Au soir de ce 14 juillet 1944, trois résistants désignés pour accomplir l’exécution se présentent chez Hélène Le Cor, née Fischer, qui héberge son frère Georges, à La Ville Ginglin. Georges les voit, révolver au poing. Il comprend : « Je n’ai pas trahi, je vous le jure », clame-t-il, alors qu’une première décharge vient de l’atteindre, suivie de quatre autres tirées à bout portant par chacun des trois hommes. La scène se passe devant la sœur et ses enfants, dont Marilou Le Cor, alors âgée de 9 ans, Marilou, qui gardera toute une vie la vision d’un drame atroce.

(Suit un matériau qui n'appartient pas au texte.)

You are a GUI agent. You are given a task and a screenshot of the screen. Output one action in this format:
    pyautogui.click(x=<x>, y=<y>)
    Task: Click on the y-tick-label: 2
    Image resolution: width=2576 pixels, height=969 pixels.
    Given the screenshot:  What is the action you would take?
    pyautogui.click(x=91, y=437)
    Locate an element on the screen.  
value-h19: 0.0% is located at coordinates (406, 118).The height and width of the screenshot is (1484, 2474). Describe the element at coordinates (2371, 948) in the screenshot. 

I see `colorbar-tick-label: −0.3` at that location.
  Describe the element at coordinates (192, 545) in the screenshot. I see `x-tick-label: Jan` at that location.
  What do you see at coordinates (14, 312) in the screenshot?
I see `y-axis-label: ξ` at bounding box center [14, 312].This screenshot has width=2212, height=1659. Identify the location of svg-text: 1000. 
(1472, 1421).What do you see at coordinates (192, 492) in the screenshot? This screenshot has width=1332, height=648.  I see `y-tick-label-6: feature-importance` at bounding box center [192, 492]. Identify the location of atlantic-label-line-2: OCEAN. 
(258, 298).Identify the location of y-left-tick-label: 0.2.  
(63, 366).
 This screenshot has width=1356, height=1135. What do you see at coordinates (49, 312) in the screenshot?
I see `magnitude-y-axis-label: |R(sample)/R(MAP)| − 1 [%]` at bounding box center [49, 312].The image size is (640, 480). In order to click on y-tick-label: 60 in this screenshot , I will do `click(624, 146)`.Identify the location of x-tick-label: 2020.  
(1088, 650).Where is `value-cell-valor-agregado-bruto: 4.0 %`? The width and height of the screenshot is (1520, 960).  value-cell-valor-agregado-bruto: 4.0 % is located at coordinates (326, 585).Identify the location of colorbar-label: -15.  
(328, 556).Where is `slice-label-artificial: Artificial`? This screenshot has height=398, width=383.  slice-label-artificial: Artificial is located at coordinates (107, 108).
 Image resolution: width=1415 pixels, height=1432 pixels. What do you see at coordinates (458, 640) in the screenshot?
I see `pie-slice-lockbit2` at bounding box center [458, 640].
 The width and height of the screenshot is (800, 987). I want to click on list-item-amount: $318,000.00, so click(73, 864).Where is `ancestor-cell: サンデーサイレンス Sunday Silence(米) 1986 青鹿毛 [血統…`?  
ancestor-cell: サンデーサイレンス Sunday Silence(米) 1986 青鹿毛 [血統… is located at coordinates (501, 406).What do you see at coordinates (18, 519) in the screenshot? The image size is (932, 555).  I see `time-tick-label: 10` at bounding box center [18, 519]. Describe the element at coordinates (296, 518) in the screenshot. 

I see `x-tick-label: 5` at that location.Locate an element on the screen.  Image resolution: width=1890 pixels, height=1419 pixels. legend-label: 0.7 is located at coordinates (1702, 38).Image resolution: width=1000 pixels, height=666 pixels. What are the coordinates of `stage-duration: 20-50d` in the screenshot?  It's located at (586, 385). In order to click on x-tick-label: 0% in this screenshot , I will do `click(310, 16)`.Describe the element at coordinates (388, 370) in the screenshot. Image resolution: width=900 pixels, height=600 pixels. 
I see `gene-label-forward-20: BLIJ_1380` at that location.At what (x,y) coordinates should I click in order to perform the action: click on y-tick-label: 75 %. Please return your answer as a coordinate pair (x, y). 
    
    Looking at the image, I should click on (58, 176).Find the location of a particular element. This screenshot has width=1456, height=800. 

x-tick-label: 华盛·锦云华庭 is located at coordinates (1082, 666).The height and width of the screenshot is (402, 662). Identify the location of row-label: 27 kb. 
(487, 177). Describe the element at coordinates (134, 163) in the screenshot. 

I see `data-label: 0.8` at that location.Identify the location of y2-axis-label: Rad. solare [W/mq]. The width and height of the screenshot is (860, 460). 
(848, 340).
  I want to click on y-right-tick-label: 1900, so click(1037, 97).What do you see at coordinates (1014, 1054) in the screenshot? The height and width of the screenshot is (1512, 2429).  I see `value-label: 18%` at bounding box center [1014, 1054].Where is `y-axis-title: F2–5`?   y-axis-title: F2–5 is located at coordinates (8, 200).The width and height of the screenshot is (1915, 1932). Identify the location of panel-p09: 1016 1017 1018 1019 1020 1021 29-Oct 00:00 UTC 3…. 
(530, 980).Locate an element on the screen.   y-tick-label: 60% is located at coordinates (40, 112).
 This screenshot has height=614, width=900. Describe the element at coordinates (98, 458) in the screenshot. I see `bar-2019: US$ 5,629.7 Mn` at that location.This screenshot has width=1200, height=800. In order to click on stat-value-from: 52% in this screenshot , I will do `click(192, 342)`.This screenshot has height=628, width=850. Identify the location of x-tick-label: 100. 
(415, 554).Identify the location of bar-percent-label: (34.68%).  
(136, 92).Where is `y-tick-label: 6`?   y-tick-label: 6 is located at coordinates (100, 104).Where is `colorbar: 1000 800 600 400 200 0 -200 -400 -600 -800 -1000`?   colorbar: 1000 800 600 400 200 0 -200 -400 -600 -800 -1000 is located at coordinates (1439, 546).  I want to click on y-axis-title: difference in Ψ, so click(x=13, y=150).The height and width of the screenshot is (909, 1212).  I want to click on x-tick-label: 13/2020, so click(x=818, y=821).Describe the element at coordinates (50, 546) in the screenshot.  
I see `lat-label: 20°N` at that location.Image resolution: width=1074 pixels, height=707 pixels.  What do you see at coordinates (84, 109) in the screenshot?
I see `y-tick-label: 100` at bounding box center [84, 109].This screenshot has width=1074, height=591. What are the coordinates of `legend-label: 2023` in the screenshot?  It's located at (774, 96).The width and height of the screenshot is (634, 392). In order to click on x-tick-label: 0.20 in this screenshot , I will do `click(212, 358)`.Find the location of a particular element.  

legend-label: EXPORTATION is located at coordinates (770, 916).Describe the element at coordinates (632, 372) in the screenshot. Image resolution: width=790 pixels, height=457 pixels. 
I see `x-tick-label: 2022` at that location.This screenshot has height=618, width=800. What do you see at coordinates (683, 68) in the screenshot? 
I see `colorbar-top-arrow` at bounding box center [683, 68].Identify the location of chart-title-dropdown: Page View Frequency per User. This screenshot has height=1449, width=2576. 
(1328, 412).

La Libération est là. Des procès sont conduits par la justice républicaine. On découvre alors le véritable dénonciateur des lycéens : Michel Plessix, un jeune du PNB (Parti national breton) qui s’est mis au service de la Gestapo. Il a obtenu une liste d’un malheureux lycéen, Paul Cadran, sous prétexte de constituer un groupe de jeunes susceptibles d’être armés contre l’occupant. Le procès public devant la Cour de Justice le 4 mai 1945 se traduit par une peine de travaux forcés à perpétuité. De mise de peine en remise de peine, Plessix s’en tirera avec 10 ans de prison l

Quelle clémence ! Cadran, victime d’une fatale illusion, sera soumis à 6 mois de prison. Il nous a confié par la suite que ce fut pour lui un soulagement que de voir enfin «  l’abcès se vider » .

Louis Le Faucheur, rentre de déportation, juste après le procès, déclare ; « Cette double trahison a pris la dimension d’une tragédie pour le lycée ».

Oui, double trahison. Mais alors on avait accuse un innocent. On avait exécuté Georges Fischer comme étant le coupable. Terrible erreur ! Peut-on l‘oublier ? Peut-on faire qu’il soit toujours considéré comme ayant trahi ? Sa nièce, Marilou, Madame Le Cor, ne baisse pas les bras. Elle veut, elle exige ce qu’il faut bien appeler une réhabilitation. Avec nous, elle s’appuie sur la Ligue des Droits de l‘Homme. Les représentants de la Ligue participent à cette cérémonie avec le président, Monsieur Xavier Palson. Nous les assurons de notre soutien pour obtenir gain de cause, et faire que le dossier ne reste pas fermé pendant 100 ans après les faits comme le prescrit pourtant la loi. Les pièces essentielles sont en nos mains quoi qu’il en soit ».

Il va maintenant falloir que cette erreur dramatique soit officiellement reconnue.